佐々木さんは、異性どうしの事実婚のカップルにも手当が支給されており、法の下の平等を定めた憲法に違反するとして、道と組合に賠償を求めていました。

11日の判決で、札幌地方裁判所の右田晃一 裁判長は「同性どうしの関係への社会的な理解が広がっており、一部の自治体では扶養関係に同性も含み得ると解釈する例もある。しかし、道や組合の規定では『婚姻』は異性間に限られるとする民法の概念を前提にしており、事実婚に同性間の関係は含まれず違法や過失ではない」などとして訴えを退けました。

憲法に違反するかどうかは、判断しませんでした。

判決について佐々木さんは「性的マイノリティーだから特別待遇を求めたつもりはなく、他の職員と同様に、当たり前に取り扱ってほしかった」と話したうえで、「やれることは全部やった。これからは過去に縛られずパートナーや家族とともに自分の人生を大切にして生きていきたい」と話し、控訴はしない考えを示しました。

専門家「国内・国際社会の流れに反する判断」

判決について家族法が専門の早稲田大学の棚村政行 教授は「事実婚を男女に限って認める判決で、性的マイノリティーの権利を保護し性的指向に基づく差別を禁止しようという国内や国際社会の流れには反する判断だった」と指摘しました。

棚村教授によりますと、全国的には同性間のパートナーにも扶養手当を支給する自治体が増えているということで「どこに住んでいるかやどこで働いているかで格差が生じるということは適当ではない。

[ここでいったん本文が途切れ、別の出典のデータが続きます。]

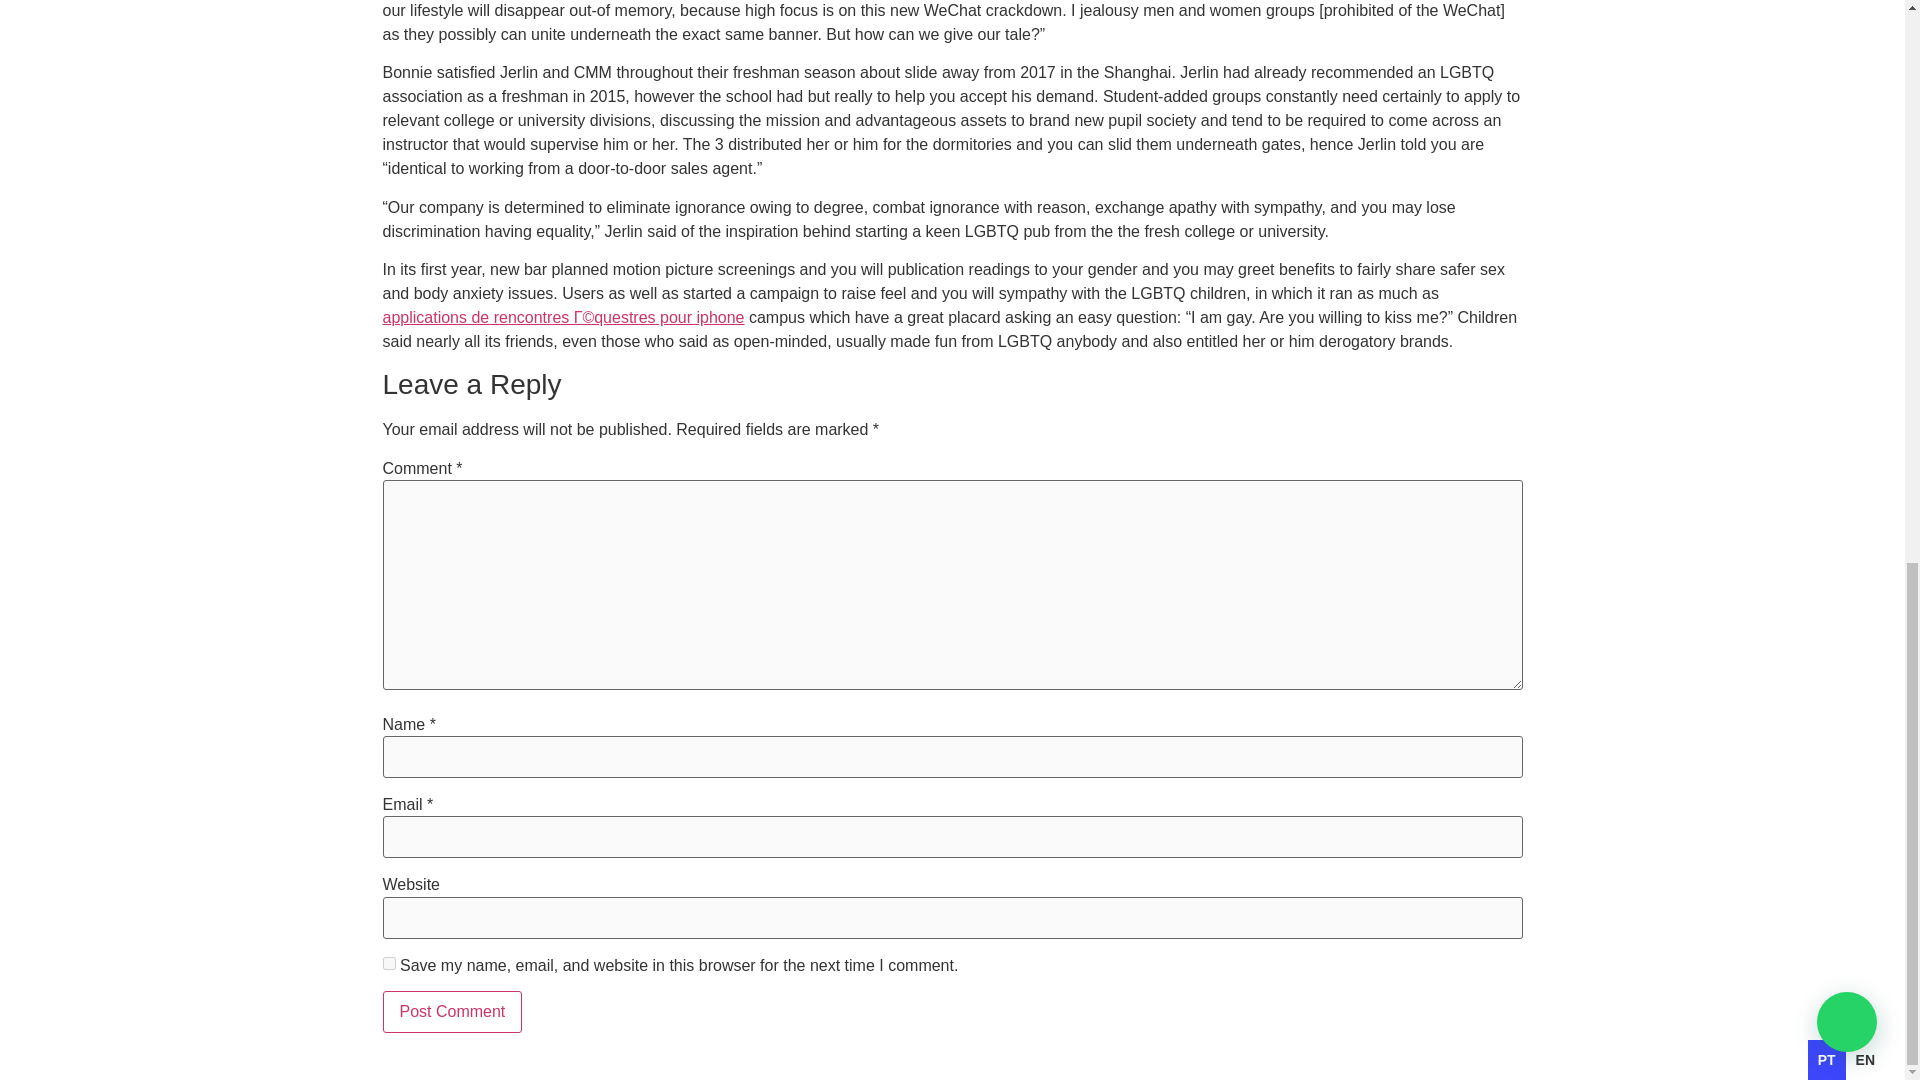 This screenshot has width=1920, height=1080. What do you see at coordinates (452, 1012) in the screenshot?
I see `Post Comment` at bounding box center [452, 1012].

同性カップルの法的な権利や地位を認めるよう、国が早急に検討すべきだ」と指摘しました。

同性カップルめぐる裁判 これまでは

同性カップルをめぐる裁判は各地で行われていて、同性のカップルに男女の夫婦に準ずる権利があると認める司法判断も出ています。

同性の事実婚のカップルが浮気が原因で別れた場合に慰謝料を請求できるかどうかが争われた裁判では、おととし3月、最高裁判所が上告を退け「男女の婚姻に準ずる関係にある」と認め、慰謝料の支払いを命じた判決が確定しました。

同性の事実婚を男女の場合と同じように法的保護の対象と認めた司法判断が確定したのはこれが初めてとみられます。

また、不法滞在で国外退去命令を受けた台湾人の男性が「日本人の同性のパートナーがいる」として退去命令の取り消しを求めた裁判では、4年前、裁判所の打診を受けた法務省が男性の訴えを認めて退去命令を撤回し、在留特別許可を出しました。

同性のカップルなどが結婚が認められないのは憲法に違反するとして国に賠償を求める集団訴訟も全国5か所で起こされていて、すでに1審の判断が出そろい、「違憲」が2件、「違憲状態」が2件、憲法に違反しない「合憲」が1件となっています。

このうち札幌地方裁判所はおととし3月、法の下の平等を定めた憲法に違反するという初めての判断を示しました。

唯一「合憲」とした去年6月の大阪地方裁判所も、今後の社会状況の変化によっては同性婚などを認める立法措置を取らないと憲法違反になりうると言及しています。

一方、同居していた同性のパートナーを殺害された愛知県の男性が、犯罪被害者の遺族に支給される給付金が認められなかったと県を訴えた裁判では、3年前、名古屋地方裁判所が同性のカップルについて「婚姻関係と同一視するだけの社会の考え方が形成されていない」として訴えを退けました。

去年8月の2審判決も訴えを退け、原告側が上告しています。